Wo das Hämmern des Schwarzspechts und der Ruf des Kranichs die Stille des Waldes durchbrechen und der Schwarzstorch sein heimliches Leben führt, befinden wir uns in der "Malse", einem alten Quell- und Auwaldgebiet in der Bremervörder Geest. Hier wachsen sogar Leberblümchen. Wo wie tausend Tautropfen der Sonnentau im Sonnenlicht glitzert und Wollgras im Frühjahr einen weißen Teppich über das Moor legt, erleben wir das "Wasserkruger Moor", das sich im Grenzbereich zwischen Geest und Elbmarsch gebildet hat. Wo sich Fischotter tummeln, Neunaugen (eine Fischart) durchs Wasser schlängeln und der Pirol sein "dülio-liu" hören lässt, erstrecken sich die Auwälder und ausgedehnten Wiesenniederungen des naturnahen Flüsschens "Schwinge" bei Stade. Wo jedes Jahr über hunderttausend Watvögel und Gänse auf ihrem Zug nach Süden und Südwesten eine Rast einlegen und Hunderte Wiesenvögel brüten, sind die "Marschen am Jadebusen".

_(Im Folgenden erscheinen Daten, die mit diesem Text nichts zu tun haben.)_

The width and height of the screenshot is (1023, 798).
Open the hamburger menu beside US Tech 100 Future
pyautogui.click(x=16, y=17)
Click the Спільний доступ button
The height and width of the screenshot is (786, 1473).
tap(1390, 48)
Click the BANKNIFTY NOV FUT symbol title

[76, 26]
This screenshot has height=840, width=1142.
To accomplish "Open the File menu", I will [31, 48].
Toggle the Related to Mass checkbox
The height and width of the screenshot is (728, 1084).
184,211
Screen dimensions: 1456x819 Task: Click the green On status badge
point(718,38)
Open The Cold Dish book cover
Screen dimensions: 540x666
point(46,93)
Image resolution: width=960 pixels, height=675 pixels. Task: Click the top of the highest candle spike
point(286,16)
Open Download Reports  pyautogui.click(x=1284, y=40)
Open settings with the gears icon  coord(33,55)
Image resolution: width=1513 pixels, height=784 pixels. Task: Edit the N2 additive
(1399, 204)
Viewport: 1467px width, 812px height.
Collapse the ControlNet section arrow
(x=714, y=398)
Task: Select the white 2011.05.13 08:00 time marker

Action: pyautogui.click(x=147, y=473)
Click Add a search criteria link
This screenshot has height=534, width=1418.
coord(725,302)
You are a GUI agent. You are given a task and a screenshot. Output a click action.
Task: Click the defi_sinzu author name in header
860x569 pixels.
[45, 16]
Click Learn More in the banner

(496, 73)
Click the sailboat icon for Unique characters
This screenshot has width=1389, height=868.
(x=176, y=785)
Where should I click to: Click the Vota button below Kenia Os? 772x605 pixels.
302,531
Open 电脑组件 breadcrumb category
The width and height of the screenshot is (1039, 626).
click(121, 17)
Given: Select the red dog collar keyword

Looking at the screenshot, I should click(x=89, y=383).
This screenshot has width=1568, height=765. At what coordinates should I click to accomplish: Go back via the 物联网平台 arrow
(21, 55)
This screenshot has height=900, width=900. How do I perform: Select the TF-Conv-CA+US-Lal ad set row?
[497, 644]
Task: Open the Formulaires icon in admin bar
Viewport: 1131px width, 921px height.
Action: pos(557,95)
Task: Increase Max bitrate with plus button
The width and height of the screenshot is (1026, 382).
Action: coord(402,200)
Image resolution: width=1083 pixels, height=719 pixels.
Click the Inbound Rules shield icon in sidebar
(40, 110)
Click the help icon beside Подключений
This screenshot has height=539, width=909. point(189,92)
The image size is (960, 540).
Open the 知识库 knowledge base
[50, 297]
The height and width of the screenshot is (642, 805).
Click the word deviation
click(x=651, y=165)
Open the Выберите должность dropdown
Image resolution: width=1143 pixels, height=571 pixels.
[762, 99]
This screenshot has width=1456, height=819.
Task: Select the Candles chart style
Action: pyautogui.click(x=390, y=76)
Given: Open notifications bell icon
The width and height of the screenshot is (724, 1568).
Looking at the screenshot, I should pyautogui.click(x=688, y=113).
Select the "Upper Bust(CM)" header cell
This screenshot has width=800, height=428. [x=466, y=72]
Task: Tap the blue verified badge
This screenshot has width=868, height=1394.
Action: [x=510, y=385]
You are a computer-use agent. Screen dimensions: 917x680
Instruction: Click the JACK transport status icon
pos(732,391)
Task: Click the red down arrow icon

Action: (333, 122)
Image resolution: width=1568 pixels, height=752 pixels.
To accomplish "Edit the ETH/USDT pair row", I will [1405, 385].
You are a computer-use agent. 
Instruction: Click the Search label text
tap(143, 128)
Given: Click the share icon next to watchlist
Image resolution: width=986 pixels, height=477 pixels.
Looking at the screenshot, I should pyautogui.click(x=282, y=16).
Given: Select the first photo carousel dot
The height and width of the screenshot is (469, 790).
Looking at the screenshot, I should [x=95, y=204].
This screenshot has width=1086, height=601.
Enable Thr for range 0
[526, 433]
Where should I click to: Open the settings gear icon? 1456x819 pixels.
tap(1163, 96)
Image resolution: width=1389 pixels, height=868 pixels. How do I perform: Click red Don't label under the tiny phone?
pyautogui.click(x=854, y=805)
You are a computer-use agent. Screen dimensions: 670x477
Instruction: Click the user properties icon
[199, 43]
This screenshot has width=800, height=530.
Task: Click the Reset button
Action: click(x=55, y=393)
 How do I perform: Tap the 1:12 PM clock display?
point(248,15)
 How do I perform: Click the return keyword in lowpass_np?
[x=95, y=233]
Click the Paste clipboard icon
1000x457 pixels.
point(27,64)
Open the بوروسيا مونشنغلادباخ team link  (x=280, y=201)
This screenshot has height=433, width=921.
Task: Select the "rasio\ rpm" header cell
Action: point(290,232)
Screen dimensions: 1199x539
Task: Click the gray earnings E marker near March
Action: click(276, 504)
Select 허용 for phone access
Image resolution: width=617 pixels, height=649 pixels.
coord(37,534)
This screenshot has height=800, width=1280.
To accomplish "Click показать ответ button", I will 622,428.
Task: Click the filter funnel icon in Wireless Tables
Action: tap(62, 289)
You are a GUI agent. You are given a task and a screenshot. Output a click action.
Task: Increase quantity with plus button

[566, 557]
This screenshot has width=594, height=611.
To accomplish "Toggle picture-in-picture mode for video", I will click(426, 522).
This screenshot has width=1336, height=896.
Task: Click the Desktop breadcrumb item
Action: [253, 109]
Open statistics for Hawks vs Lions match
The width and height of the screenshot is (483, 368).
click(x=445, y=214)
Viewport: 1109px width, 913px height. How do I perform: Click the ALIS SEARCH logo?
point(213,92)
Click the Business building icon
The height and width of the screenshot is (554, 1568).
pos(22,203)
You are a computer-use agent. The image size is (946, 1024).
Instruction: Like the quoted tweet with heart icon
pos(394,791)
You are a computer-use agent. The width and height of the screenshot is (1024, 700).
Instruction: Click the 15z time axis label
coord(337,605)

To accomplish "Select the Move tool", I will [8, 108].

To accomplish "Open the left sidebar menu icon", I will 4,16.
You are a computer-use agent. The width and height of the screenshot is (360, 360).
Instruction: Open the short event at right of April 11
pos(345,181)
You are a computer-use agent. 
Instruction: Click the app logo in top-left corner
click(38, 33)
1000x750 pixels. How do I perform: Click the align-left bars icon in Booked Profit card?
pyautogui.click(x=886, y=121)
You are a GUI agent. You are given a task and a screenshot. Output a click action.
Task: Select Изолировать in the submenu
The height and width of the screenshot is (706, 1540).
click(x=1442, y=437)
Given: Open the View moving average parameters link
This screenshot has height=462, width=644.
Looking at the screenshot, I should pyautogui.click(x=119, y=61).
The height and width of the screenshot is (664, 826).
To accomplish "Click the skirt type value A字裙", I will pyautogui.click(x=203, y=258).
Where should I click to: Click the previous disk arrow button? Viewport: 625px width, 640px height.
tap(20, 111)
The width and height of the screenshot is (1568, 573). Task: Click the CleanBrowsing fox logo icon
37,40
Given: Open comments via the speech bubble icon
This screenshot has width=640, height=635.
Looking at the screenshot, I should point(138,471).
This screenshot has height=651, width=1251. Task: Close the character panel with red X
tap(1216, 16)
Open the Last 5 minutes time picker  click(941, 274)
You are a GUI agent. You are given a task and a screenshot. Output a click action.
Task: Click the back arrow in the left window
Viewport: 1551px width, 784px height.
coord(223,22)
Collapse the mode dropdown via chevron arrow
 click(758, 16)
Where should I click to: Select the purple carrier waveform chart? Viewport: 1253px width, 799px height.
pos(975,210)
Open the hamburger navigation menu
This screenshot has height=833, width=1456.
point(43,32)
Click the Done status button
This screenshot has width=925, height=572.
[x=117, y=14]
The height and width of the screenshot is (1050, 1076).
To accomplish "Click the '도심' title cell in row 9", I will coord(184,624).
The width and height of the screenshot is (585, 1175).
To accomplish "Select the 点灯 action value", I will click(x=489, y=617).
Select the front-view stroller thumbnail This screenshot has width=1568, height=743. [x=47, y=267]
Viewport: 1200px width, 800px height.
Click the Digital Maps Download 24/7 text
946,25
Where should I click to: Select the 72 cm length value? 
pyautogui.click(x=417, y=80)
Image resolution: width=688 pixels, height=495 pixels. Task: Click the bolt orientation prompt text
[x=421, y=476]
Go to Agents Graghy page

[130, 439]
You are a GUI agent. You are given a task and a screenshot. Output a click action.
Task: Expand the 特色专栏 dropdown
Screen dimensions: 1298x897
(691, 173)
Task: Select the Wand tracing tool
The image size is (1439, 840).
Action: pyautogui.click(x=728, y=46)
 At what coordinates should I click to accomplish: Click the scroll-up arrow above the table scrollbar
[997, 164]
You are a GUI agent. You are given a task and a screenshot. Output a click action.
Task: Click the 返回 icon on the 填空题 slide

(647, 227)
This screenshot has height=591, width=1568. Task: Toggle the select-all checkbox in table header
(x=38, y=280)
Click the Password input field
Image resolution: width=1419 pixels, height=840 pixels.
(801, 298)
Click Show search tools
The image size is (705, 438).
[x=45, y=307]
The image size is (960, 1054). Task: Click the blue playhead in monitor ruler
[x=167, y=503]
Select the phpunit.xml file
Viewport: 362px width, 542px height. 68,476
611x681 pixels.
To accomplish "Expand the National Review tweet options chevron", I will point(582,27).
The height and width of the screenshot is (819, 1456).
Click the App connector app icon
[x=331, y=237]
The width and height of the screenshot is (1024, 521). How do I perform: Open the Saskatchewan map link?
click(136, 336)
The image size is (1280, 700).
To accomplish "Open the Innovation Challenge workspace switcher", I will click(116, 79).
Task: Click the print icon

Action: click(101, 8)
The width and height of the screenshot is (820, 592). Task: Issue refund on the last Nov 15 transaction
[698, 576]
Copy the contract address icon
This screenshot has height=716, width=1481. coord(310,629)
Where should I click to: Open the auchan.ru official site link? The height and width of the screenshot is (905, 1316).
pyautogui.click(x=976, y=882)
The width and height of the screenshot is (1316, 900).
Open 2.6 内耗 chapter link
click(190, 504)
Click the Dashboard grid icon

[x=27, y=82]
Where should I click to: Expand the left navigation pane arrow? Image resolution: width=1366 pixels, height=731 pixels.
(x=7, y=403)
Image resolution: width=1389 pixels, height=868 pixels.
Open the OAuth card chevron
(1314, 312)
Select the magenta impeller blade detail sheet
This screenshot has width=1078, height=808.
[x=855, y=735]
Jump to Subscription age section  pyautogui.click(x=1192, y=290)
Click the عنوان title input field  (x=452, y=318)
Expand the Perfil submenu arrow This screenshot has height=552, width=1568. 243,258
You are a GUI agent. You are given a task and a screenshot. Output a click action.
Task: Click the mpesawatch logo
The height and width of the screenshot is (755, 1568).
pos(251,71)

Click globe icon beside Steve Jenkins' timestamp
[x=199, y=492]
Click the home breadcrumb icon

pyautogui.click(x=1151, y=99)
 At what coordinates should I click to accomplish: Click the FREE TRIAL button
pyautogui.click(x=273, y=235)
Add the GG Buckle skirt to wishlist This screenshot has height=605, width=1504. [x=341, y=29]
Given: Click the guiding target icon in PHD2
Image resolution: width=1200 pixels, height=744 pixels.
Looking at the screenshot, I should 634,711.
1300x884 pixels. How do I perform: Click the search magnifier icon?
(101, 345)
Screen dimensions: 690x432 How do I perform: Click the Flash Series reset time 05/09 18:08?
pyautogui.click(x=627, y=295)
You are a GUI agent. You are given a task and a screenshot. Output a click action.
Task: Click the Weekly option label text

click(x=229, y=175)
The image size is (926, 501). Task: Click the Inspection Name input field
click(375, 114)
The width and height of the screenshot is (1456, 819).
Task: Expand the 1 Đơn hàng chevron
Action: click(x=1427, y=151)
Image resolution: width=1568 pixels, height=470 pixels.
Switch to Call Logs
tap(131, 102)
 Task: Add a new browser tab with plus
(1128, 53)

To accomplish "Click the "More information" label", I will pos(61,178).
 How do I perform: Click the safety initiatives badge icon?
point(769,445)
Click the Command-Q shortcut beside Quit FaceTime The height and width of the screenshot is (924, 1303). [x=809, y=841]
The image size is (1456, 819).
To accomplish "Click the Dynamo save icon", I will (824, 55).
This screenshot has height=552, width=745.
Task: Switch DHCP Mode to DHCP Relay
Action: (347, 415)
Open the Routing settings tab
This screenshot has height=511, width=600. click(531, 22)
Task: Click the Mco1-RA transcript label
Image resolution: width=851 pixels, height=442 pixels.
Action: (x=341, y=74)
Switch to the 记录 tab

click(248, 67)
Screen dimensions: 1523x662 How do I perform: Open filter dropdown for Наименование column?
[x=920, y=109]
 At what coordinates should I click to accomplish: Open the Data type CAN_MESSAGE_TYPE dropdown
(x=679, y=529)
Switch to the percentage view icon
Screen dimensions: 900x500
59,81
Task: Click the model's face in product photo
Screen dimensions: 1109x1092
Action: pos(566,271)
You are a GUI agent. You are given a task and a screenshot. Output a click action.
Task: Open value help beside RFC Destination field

So verschieden diese Naturgebiete auch sind, so haben sie doch zwei Dinge gemeinsam: Es handelt sich hier um europäische Schutzgebiete (FFH- und Vogelschutzgebiete) und sie liegen zwischen 50 und 500 Metern entfernt von möglichen Trassen der geplanten so genannten Küstenautobahn A 22. Auf über 120 Kilometer Länge soll diese den Nordwesten Niedersachsens parallel zur A 1 zerschneiden - von der Elbe nördlich von Stade bis zum Ammerland bei Westerstede - um den Transitverkehr zwischen Skandinavien und Holland zu erleichtern. Die A 22 steht im Bundesverkehrswegeplan (BVWP) im so genannten weiteren Bedarf, mit anderen Worten: Eine Realisierung dieser Autobahn ist bis zum Jahr 2015 (Laufzeit BVWP) aufgrund knapper Kassen nicht vorgesehen. Wegen der immensen Auswirkungen dieses Straßenbaus auf Natur und Landschaft sind die niedersächsischen Straßenplanungsbehörden gesetzlich verpflichtet, einen besonderen naturschutzfachlichen Planungsauftrag zu erfüllen. Mit der Festlegung einer nun vorgestellten südlich verlaufenden Vorzugstrasse für die A 22 werden die Behörden dieser Verpflichtung zum Schutz der Natur allerdings in keiner Weise gerecht. Auch diese Variante zerschneidet oder beeinträchtigt immer wieder höchst wertvolle Naturgebiete.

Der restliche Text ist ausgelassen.